それでも数回の爆撃で大蝙蝠の集結地は西も含めて多大な損害を与える事が出来た。夜間爆撃の回数が激減したと姉貴が喜んでたぞ。
そして、半月程経った時。戦線が動き出す。
「完成したのじゃ。10台じゃが、これで敵の装甲車を打ち破る事が可能じゃ。」
サーシャちゃんが俺達を前に、変わった装甲車を披露した。
荷車に板を張った所はスマトルの装甲車と同じだが、更にその上に薄い鉄板を張っている。そして、前方に2つの開口部があり、大砲が据え付けられていた。
荷車の後方部分には装甲は無いが、矢を防げるように屋根を後ろにスライド出来るようだ。
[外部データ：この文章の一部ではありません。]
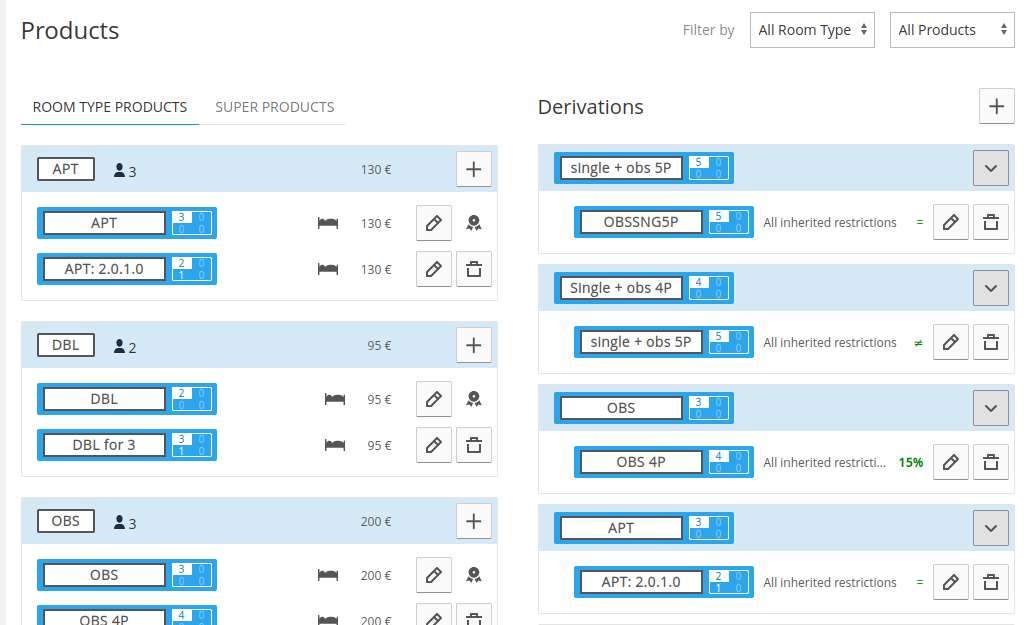Viewport: 1026px width, 625px height.
Task: Select the Room Type Products tab
Action: coord(110,107)
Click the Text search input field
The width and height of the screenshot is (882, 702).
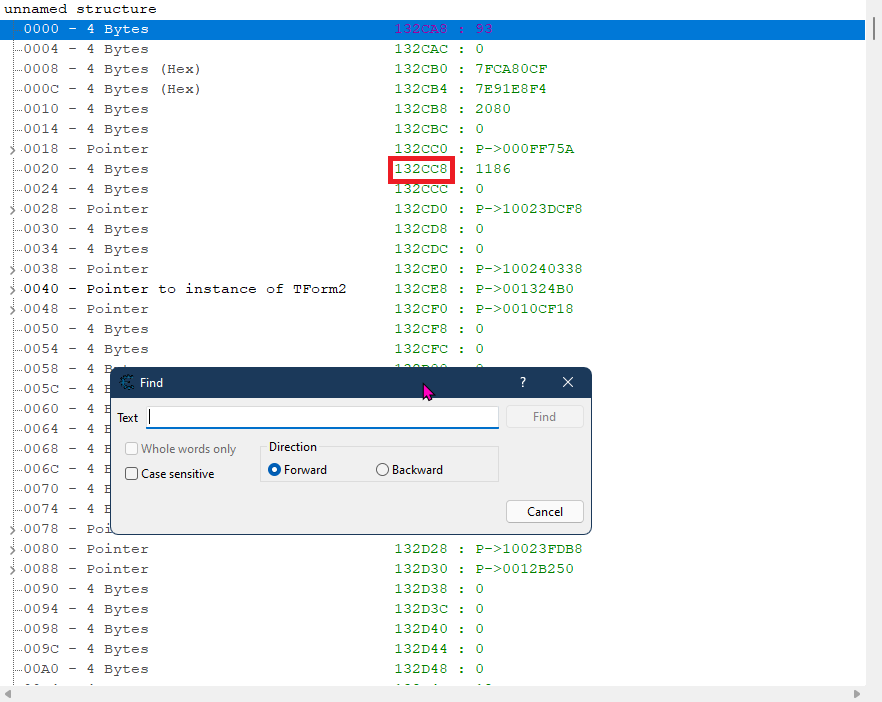322,417
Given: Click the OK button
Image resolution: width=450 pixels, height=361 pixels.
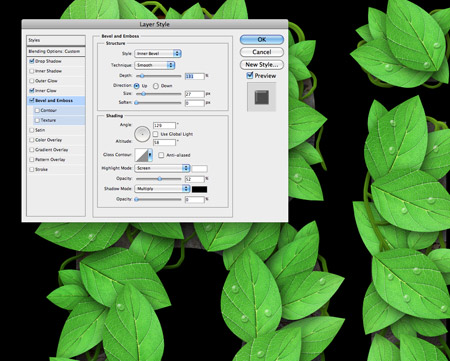Looking at the screenshot, I should [262, 39].
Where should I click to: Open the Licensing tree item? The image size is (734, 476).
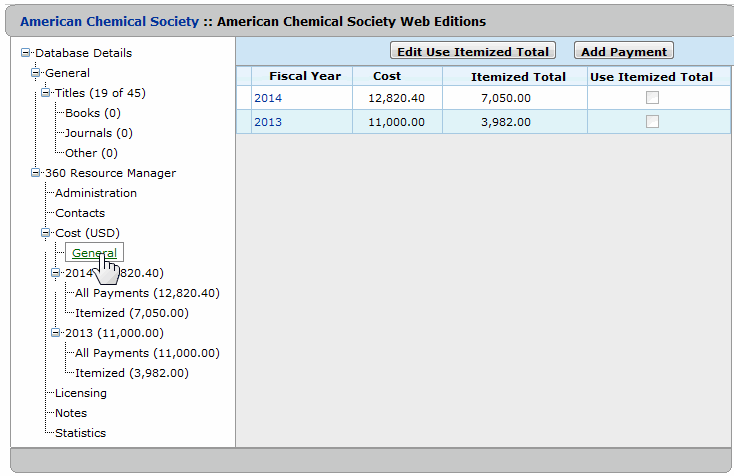click(x=80, y=393)

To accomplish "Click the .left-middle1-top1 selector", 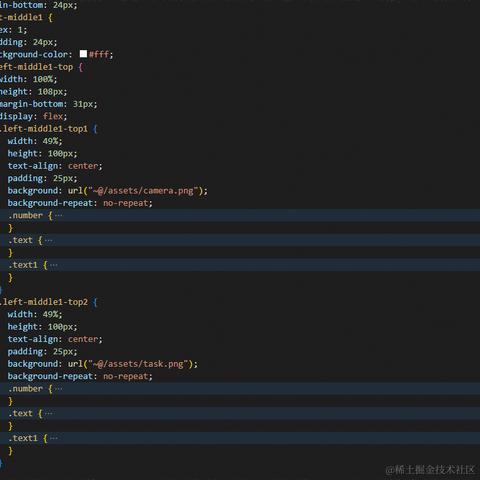I will [44, 129].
荷台には3人が乗って2人が大砲を操作する。もう1人は指揮を執るようだ。そして、後ろの梶棒を6人が押す事により装甲車を動かす事が出来る。
機動力は亀兵隊の持つ大砲に劣るが、固定砲台としては十分に機能する。
「後10台作らせておる。これを並べれば敵の反撃を食っても退却する必要はあるまい。」
そう言って得意そうに話してくれた。
これに戦闘工兵を随伴させたら、直ぐに前進陣地を作れそうだ。
「何枚か盾を持たせたら陣地が出来そうね。」
「うむ。その辺は抜かりない。…ここに4枚収納出来るのじゃ。」
最初から移動要塞として使えるようにしているのか。中々の発想だ。
そして、10日も過ぎた頃に残りの装甲車がやってきた。ケイモスさんの所から正規兵を引き抜いて装甲車の訓練を3日行なったところで、サーシャちゃんの大号令が出た。
「反撃じゃ!」
その言葉に全員がサーシャちゃんを注目する。
「テーバイからの知らせでは、敵の輸送船団の2つを壊滅したそうじゃ。敵に補給が来ない今は絶好の機会となる。
今夜より、反撃の準備を開始する。
先ずは、この部隊を砲撃で叩くのじゃ。
クローネは部隊をこの位置に移動。30門に葡萄弾を装填して、残り20門で攻撃。
その攻撃の隙を付いて、リムがカリストに物資を補給。たっぷりと爆裂球を補給するのじゃ。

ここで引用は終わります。